Growing up in this basketball hotbed, a young Abu-Shamala was not always considered a top-flight talent.
“In ninth grade, four guys in my grade got moved up to JV or Varsity, and I had to stay down on our ninth grade team,” Abu-Shamala said. “That’s where I really started to grow. I had excellent coaching and I just developed my skills. The next year I was starting on varsity.”
Following his sophomore season at Shakopee, Abu-Shamala played with current teammates Blake Hoffarber and Travis Busch for the Minnesota Magic, an AAU traveling team. Abu-Shamala points to this time as the first where he was confronted with the idea that his goal of playing Division I basketball had a chance to become reality.
“I remember seeing [former Minnesota coach] Dan Monson at some of our games. We knew that he was there mostly for [current Kansas University standout] Cole Aldrich, but we were always hoping to stand out a little bit during the game and maybe catch his eye,” Abu-Shamala said. “Growing up in Minnesota and watching the Gophers, it was always my hope to come here. I think most kids in Minnesota want to play for the Gophers just because they’ve watched the team growing up and they want to stay close to home to play in front of their friends and family.”

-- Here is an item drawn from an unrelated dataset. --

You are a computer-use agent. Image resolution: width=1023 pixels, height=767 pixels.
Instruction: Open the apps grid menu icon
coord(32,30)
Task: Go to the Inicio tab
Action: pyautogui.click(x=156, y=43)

That summer and over the final two years playing high school basketball, Abu-Shamala drew interest from D-I programs at Rice, West Virginia, San Francisco, Boise State and Iowa State, among others. It wasn’t until after Abu-Shamala led Shakopee to the 2005 state championship that he was afforded the opportunity by Monson to walk-on at Minnesota.
During his time at the U,’ Abu-Shamala has morphed into a precision perimeter shooter who boasts the second-highest three-point shooting season in school history after going 44 for 102 (43.1%) from beyond the arc last season. This year, the junior has started 17 of Minnesota’s 26 games while averaging 14.7 minutes per game.
“It’s been our goal all season to make the NCAA Tournament and that’s still our top goal,” Abu-Shamala said about this year’s team. “We know we’ve got to play well at home and steal a game or two on the road, but we’ve got 11 guys that can all play. We’re taking it one game at a time.”
The work ethic and perseverance that have been so valuable to Abu-Shamala at the U’ are still apparent on a February evening in a nearly-empty Williams Arena. Abu-Shamala works on his outside shot, takes free throws and practices coming off screens. Before he’s satisfied and ultimately retreats down to the Gopher locker room for a shower, his gray Minnesota t-shirt is drenched with the sweat that earned him a chance to play high school varsity basketball, the physical tools to be an integral part of a state championship team at Shakopee, the perseverance to earn a Division I scholarship at Minnesota and the shooting touch to make him one of the deadliest outside shooters in the Big Ten Conference.
It looks like Jamal will sleep pretty well tonight.